Moreover, the Supreme Court cases cited above did not turn on whether the defendants were trained as journalists, were affiliated with news entities, engaged in fact-checking or editing, disclosed conflicts of interest, kept careful notes, promised confidentiality, went beyond just assembling others’ writings, or tried to get both sides of a story. But see Obsidian Finance Group, LLC v. Cox, 2011 WL 5999334, *5 (D. Or. Nov. 30, 2011) (concluding that the defendant was not protected by Gertz because “[d]efendant fails to bring forth any evidence suggestive of her status as a journalist,” and that, “[f]or example, there is no evidence of (1) any education in journalism; (2) any credentials or proof of any affiliation with any recognized news entity; (3) proof of adherence to journalistic standards such as editing, fact-checking, or disclosures of conflicts of interest; (4) keeping notes of conversations and interviews conducted; (5) mutual understanding or agreement of confidentiality between the defendant and his/her sources; (6) creation of an independent product rather than assembling writings and postings of others; or (7) contacting ‘the other side’ to get both sides of a story”). The First Amendment fully protects the partisan polemicists in Citizens United v. FEC, the political activist in Bartnicki v. Vopper, the self-interested bank in First Nat’l Bank of Boston v. Bellotti, the disgruntled defendant in Henry v. Collins, the elected district attorney in Garrison, the activists in New York Times Co. v. Sullivan, and the Jehovah’s Witness pamphleteers in Lovell v. City of Griffin. It equally fully protects defendant.
In footnotes from a few cases from 1979 to 1990, the Court did leave open the possibility that some of its First Amendment defamation rules would only apply to the institutional press. See, e.g., Milkovich v. Lorain Journal Co., 497 U.S. 1, 20 n.6 (1990). And a few other courts, including the Oregon Supreme Court, expressly held that such First Amendment defamation rules, and especially the Gertz v. Robert Welch protections, apply only to the institutional press. See, e.g., Wheeler v. Green, 593 P.2d 777, 784-85 (Or. 1979).
But while the Oregon Supreme Court’s decision establishes what Oregon state libel law is, it is the judgments of the United States Supreme Court that are controlling on the First Amendment question.

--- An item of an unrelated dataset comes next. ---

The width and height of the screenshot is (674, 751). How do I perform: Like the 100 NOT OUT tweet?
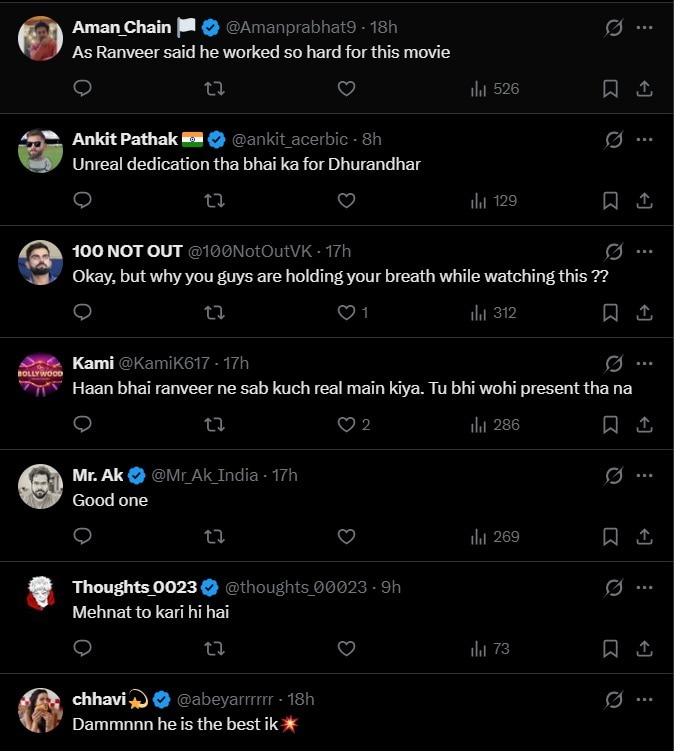[346, 313]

The United States Supreme Court has never held that the institutional press enjoys such extra rights. All the federal courts of appeals that have considered this question have specifically held that the institutional press lacks any such extra rights. And the Supreme Court’s decision in Citizens United expressly closed the door that the earlier footnotes left open, making clear that a speaker’s First Amendment rights do not turn on whether she is a member of the institutional press.